Richard Sennett writes about the hard skin at our fingertips but his insight can be translated to whatever skill we have practised and honed.
A callous is then a mark of much practise and experience, and possibly something that matters to us greatly and can potentially make a difference in the life of another.
A musician and a silversmith develop callouses but so does the person who uses questions to help and support others, for instance.

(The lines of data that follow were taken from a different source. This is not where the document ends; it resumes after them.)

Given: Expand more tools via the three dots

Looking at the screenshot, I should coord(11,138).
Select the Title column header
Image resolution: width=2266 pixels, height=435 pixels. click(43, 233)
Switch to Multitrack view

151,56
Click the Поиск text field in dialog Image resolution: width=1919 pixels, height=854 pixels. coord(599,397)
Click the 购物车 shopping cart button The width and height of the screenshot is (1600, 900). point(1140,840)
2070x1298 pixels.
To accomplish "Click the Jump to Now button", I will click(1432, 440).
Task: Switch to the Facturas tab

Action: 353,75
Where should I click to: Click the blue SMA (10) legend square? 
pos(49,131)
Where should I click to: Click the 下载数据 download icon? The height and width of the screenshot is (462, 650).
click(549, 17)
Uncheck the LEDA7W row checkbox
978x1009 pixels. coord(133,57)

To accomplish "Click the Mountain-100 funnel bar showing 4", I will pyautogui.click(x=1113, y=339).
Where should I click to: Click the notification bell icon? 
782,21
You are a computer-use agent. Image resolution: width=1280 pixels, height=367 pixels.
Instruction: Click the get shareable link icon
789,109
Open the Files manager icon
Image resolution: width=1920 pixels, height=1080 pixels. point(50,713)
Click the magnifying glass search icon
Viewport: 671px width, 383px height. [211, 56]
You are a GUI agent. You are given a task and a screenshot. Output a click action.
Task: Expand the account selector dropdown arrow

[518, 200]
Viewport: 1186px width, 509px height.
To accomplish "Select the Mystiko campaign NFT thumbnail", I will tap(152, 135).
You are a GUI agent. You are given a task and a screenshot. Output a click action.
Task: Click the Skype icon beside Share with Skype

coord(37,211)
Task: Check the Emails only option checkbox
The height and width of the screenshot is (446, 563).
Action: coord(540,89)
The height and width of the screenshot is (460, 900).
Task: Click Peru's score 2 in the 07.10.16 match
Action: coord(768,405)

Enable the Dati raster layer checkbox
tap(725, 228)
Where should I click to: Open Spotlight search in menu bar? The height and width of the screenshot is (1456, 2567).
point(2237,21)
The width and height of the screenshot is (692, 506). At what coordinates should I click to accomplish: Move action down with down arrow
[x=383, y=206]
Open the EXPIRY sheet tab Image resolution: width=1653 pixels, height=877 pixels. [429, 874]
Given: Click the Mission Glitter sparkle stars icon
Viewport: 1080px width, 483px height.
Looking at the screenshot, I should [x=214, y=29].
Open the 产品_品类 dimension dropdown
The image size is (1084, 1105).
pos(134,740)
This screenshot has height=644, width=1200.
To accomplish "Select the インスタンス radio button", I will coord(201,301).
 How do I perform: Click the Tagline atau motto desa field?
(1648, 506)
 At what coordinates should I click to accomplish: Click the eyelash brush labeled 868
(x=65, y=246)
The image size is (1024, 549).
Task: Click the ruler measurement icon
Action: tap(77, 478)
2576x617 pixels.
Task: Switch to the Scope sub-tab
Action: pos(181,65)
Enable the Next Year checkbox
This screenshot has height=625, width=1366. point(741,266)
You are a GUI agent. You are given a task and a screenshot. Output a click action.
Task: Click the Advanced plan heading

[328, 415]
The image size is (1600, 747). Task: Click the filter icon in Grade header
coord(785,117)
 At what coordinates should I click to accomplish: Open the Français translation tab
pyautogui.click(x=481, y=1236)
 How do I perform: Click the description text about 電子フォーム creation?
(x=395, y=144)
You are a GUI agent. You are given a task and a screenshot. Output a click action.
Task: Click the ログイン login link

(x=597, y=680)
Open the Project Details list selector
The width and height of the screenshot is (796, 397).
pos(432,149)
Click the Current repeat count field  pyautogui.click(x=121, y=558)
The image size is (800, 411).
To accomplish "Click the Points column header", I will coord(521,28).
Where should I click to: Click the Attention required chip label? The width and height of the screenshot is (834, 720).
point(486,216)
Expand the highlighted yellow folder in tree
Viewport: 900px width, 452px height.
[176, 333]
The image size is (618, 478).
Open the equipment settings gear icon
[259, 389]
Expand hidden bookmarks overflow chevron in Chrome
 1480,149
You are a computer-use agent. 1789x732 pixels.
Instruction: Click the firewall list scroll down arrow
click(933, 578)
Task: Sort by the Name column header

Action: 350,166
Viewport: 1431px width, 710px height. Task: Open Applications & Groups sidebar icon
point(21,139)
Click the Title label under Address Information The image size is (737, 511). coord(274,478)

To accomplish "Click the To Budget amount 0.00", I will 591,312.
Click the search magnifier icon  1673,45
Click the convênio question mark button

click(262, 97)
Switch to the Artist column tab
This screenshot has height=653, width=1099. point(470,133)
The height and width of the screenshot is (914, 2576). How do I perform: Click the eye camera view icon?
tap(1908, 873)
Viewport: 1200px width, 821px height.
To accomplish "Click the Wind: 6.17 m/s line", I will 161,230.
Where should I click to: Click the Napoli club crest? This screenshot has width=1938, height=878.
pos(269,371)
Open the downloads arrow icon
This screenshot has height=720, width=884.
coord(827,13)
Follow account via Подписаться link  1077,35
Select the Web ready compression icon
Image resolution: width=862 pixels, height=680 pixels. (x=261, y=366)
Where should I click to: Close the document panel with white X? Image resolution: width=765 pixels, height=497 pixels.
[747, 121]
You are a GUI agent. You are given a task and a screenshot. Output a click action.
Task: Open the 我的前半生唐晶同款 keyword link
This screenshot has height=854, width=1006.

Ursula Franklin’s reflection on prescriptive technologies is concerned with acculturation, how our skills can be subsumed into a larger system. What then might happen is restriction of the development of our callouses, but, whether we work for ourselves or for others, these callouses are ours and the responsibility for developing them is ours too and we often evolve them in quite remarkable ways:
Imagination is more important than knowledge. For knowledge is limited, whereas imagination embraces the entire world, stimulating progress, giving birth to evolution.^
We might, then, understand callousness to be an attitude as much as a mark of talent.
(*From Richard Sennet’s The Craftsman.)
(**From Ursula Franklin’s The Real World of Technology.)
(^Albert Einstein, quoted in Ben Hardy’s These 20 Pictures Will Teach You More Than Reading 100 Books.)